The above quote is credited to the late UCLA basketball coach John Wooden and was made famous as the title of the late Baltimore Orioles manager Earl Weaver’s 1982 biography. Both were extremely successful at their respective crafts. Producing not only winning teams but establishing “A Winning Way” for their organizations. It is unfortunate that neither organization has been able to sustain that winning way over the decades just like businesses such as Howard Johnson or Sears. All were at the top of their game at one time but faltered after making strategic and tactical errors. Was it because they strayed from the winning formula or could not adapt to changing times?
If you really do think that “you know it all,” you likely believe that you have control of everything and therefore do not need further input. That assumption is rarely, if ever, true. You may know a lot about somethings but having control over everything is an elusive quest. I offer these two examples of lifelong learners who figured out that they did not know everything but had a point of view on the most important things.
John Wooden was the calm and collected coach sitting on the bench during games with a rolled-up program in his hand. His UCLA teams won 10 NCAA championships including an unprecedented seven in a row from 1967 to 1973. Even if the game was close in the final seconds, you knew that when a time out was called, Wooden would diagram a winning play and his players would execute to perfection. How did that happen? Here are a few examples of his wisdom:
It’s all about the team.
At the first practice of the season, Coach Wooden lined each player up for an inspection. The rule was no facial hair and a haircut of two inches or less. This was the 70s when men’s hairstyles were not even close to military regulations. After winning the NCAA championship the previous year and being named MVP, star center Bill Walton refused to cut his hair and shave his beard. Wooden’s comment, “you have 15 minutes to correct the situation, otherwise we will miss you Bill.” Walton got it done in 14 minutes and returned to practice. Conforming to team norms are not for everyone but they ARE for winning teams. What are your non-negotiable team norms? Would you jettison your “star player” for not adhering to your standards?
Attention to Detail
Another first practice routine of coach Wooden’s has been told so often that it has attained the status of legend. The first practice of the season was largely devoted to “how to put on your socks.” Coach knew two things: 1) if you take care of the little things, the bigger things are easier to handle. 2) if you have blisters on your feet, you can’t play at peak performance. He knew what details mattered and focused on them relentlessly. Are you doing that in your company?
Earl Weaver has often been described as “the fiery coach of the Baltimore Orioles.” He had a passion for the game that resulted in four American League pennants and one World Series championship. In addition to winning championships, I will always remember Earl Weaver as the manager who tended a tomato garden by the bullpen, and who held the league record for getting ejected by umpires. He is rightly referred to as “fiery” but there was a method to his madness.
The Oriole Way
Here is an excerpt from an article by Warren Corbett that describes “The Oriole Way.”

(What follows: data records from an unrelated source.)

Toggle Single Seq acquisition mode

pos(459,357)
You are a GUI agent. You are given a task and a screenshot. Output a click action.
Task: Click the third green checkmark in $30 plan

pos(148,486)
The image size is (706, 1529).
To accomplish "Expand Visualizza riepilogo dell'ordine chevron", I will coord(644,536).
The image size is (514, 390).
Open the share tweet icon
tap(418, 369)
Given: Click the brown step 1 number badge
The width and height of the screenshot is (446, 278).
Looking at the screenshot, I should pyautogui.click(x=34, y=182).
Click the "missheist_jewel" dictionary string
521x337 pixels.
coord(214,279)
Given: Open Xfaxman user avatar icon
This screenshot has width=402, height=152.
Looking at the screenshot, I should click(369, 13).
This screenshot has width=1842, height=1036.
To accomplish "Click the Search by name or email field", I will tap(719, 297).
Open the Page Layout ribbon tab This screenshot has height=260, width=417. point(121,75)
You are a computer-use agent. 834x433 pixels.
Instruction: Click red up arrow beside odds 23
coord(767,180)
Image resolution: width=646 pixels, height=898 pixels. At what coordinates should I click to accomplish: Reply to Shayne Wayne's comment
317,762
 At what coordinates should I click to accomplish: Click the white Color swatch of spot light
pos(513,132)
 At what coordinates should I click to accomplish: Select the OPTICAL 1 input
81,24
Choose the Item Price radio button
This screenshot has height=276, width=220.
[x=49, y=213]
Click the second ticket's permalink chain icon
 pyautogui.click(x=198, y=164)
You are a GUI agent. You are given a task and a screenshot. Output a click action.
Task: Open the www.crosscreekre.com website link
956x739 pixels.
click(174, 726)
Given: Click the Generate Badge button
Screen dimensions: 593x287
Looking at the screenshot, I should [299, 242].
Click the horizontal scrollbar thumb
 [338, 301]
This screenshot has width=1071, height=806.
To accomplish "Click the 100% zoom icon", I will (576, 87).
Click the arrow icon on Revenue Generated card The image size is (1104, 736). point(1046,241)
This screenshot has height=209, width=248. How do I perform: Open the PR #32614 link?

Weaver thought the organization had strayed from the fundamentals of the Oriole Way. He brought the philosophy back to the forefront. Paul Richard’s little manual had been expanded into a bigger book that told a player what to do from the moment he walked into the clubhouse. “It was a detailed, position-by-position, definitive system of how the game should be taught and played,” farm director Lou Gorman said. “Every player in the organization had to read and absorb the manual, at every level, and play the game on the field the Orioles way.” There was another manual for instructors and a third one for scouts. This was not an original idea; Branch Rickey had standardized instruction in the Cardinals and Dodgers organizations. But the Orioles stuck with their way through a succession of owners, front-office executives, and managers.
“The Oriole Way was: ‘Never beat yourself’,” catcher Elrod Hendricks said. “And that’s why we won so many close games. We let the other team make mistakes and beat themselves, and when the opportunity came, we’d jump on it.” It was the gospel according to Paul Richards – most games are lost rather than won.
The Orioles have not had much success as of late. Maybe it is because they forgot the way to not beat yourself. Do you have such expectations for a sustainable winning culture for your organization?
Taking one for the team
Earl still holds the American League record for ejections at 94. He was the first manager to kick dirt on the umpire’s shoes and he did it with gusto. He famously pointed out that “it was the manager’s job to argue and get thrown out of the game.” Why? He used it as a means of getting his club “fired up,” and he did not want any of his players to be sent to the locker room. He was expendable. They were not. I am not sure I can point to a busines leader today with that personal philosophy!
While both leaders were successful at a high level, they knew that they “did not know it all.” They DID know certain things were required to produce elite results. Recruit and sign players willing to be part of a team, with the ability to play within a well devised system and possessing a will to win. They were lifelong learners and humble yet “passionate” in their own unique ways.
Financial planners and stockbrokers have a disclaimer that also apply to business. “Past performance is not a guarantee of future success.” Wooden and Weaver kept their core principles and values front and center, while evolving their tactics along the way.
What will be your legacy as a leader and for your organization? Are you a “know it all” or a “lifelong learner?” The choice is yours.